Since cutting the dividend in 2018, Phoenix Group (LSE:PHNX) has delivered a large and steadily growing second income for investors, even at the height of the Covid-19 crisis.
Over the past five years, dividends at the financial services giant have risen at a healthy average annual rate of 3.2%. This has meant it’s remained one of the FTSE 100‘s highest-yielding shares. Its historical yields can be seen below:

Past performance is not a guarantee of future returns, however. Here I’m asking if Phoenix can maintain its crown as one of the Footsie index’s best dividend shares.
9% dividend yield
City analysts think so. They’re predicting a 10th consecutive annual rise in 2025, resulting in an 8.6% dividend yield. That’s the third-highest reading on the Footsie.
As the table below shows, the number crunchers expect cash rewards to keep rising through to 2027 as well:
| Year | Dividend per share | Dividend growth | Dividend yield |
|---|---|---|---|
| 2026 | 57.08p | 2.8% | 8.8% |
| 2027 | 58.74p | 3% | 9% |
Dividend growth is tipped to broadly match that seen over the past decade.
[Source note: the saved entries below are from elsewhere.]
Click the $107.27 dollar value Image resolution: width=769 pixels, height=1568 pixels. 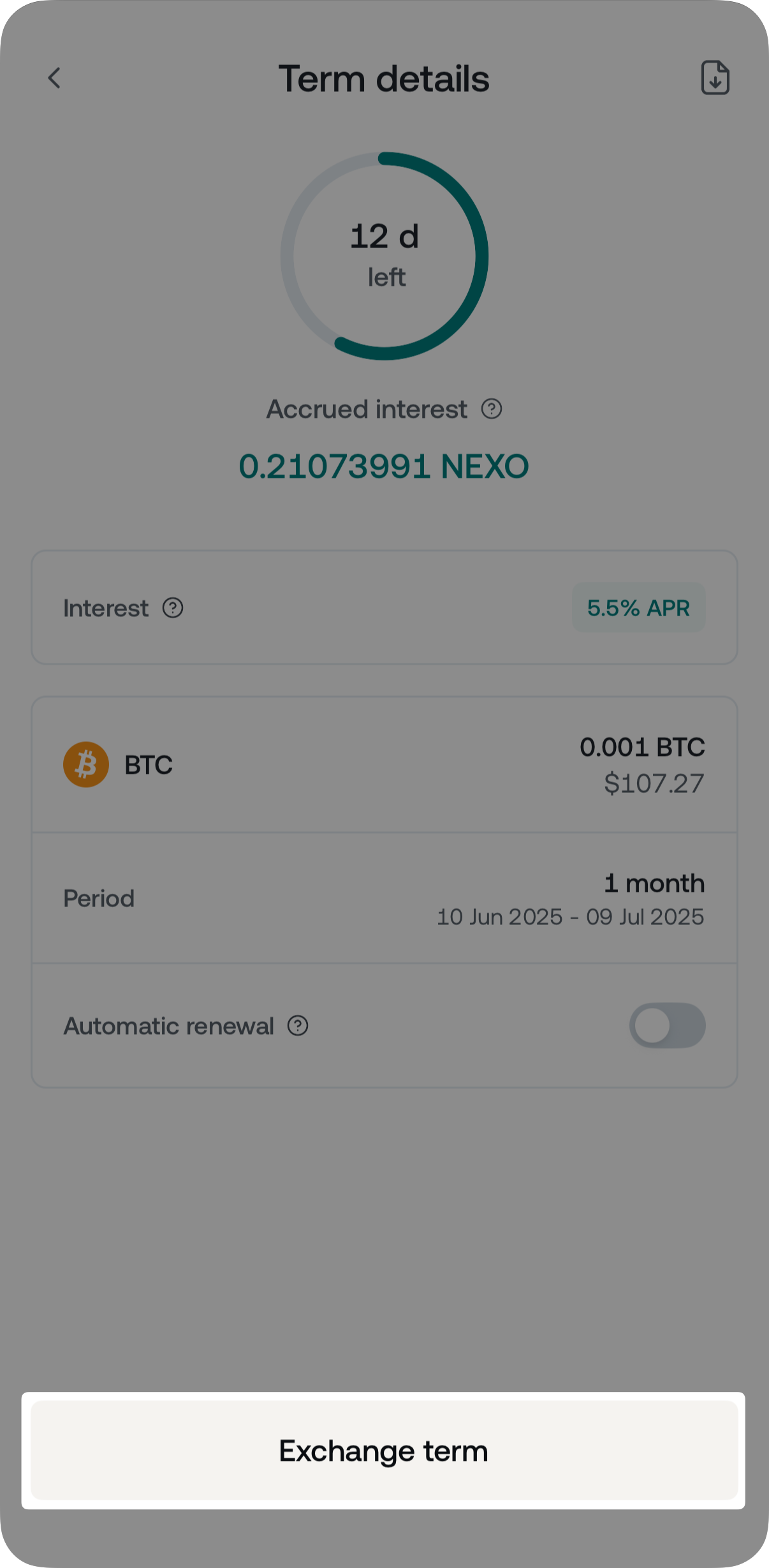[654, 783]
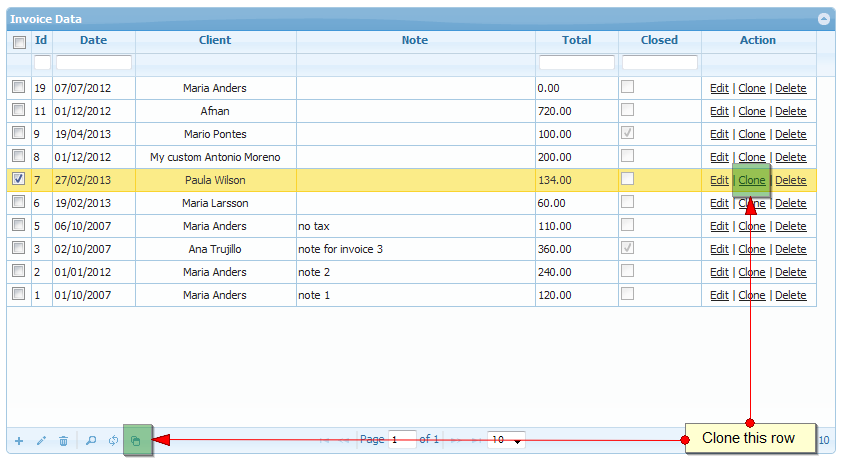Click the edit pencil icon in footer
This screenshot has width=843, height=461.
[41, 440]
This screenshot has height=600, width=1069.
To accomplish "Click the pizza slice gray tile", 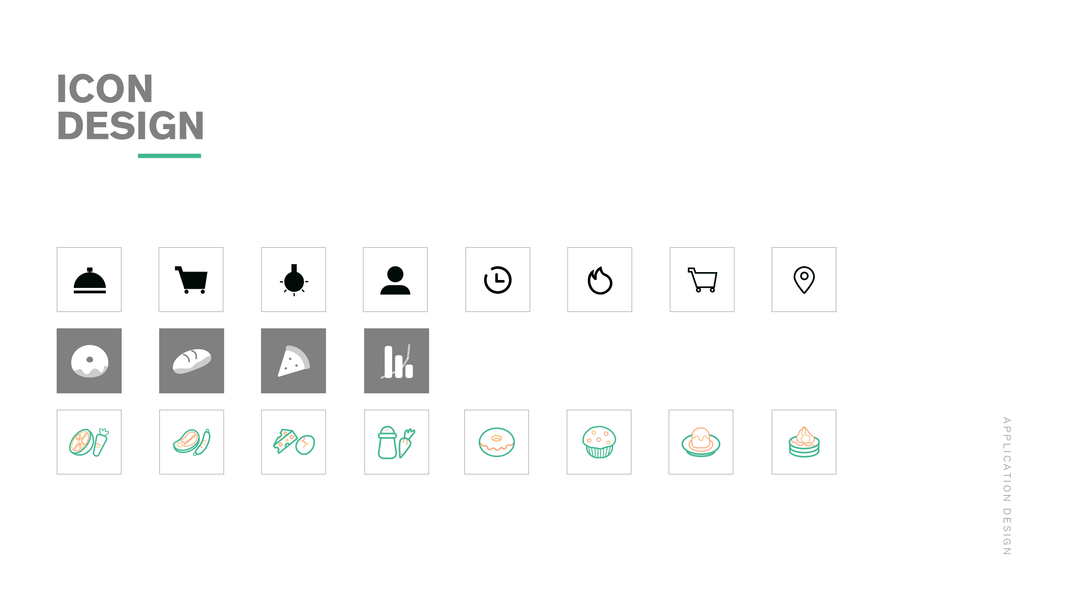I will [x=293, y=361].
It means the yield hits the magic 9% marker in 2027.
Based on these forecasts, a £10,000 investment in Phoenix shares today will deliver a passive total passive income of £1,784 across 2026 and 2027.
Of course forecasts are never set in stone. So let’s consider how robust these forecasts are.
Cash rich
Based on the most simple metric — dividend cover — Phoenix doesn’t exactly cover itself in glory.
As an investor, I’d be seeking a reading of two times and above for a margin of safety. With this dividend stock, predicted earnings are covered just 1.4 times by expected earnings in 2026, and 1.5 times the following year.
This clearly isn’t ideal. But to my mind, it doesn’t leave dividend forecasts in peril. This is because of Phoenix’s robust cash generation, which enables it to raise payouts across the economic cycle.
The firm’s operating cash generation (OCG) was an impressive £705m in the first half. Up 9% year on year, Phoenix is on course to achieve its total cash generation goal of £5.1bn across 2024 to 2026.
A Solvency II ratio of 175% underlines the company’s solid financial foundations. This was at the upper end of its target range of 140% to 180%.
A top dividend share
All in all, then, I expect Phoenix shares to deliver the dividend income City analysts are forecasting. Even if earnings are blown off course, that cash-rich balance sheet should enable it to keep growing dividends at recent levels.
It faces extreme competitive pressures, and profits may wobble during economic downturns. But over time I’d expect earnings and dividends to grow steadily as demographic trends drive rapid market growth. I think it’s an excellent stock to consider for a long-term passive income.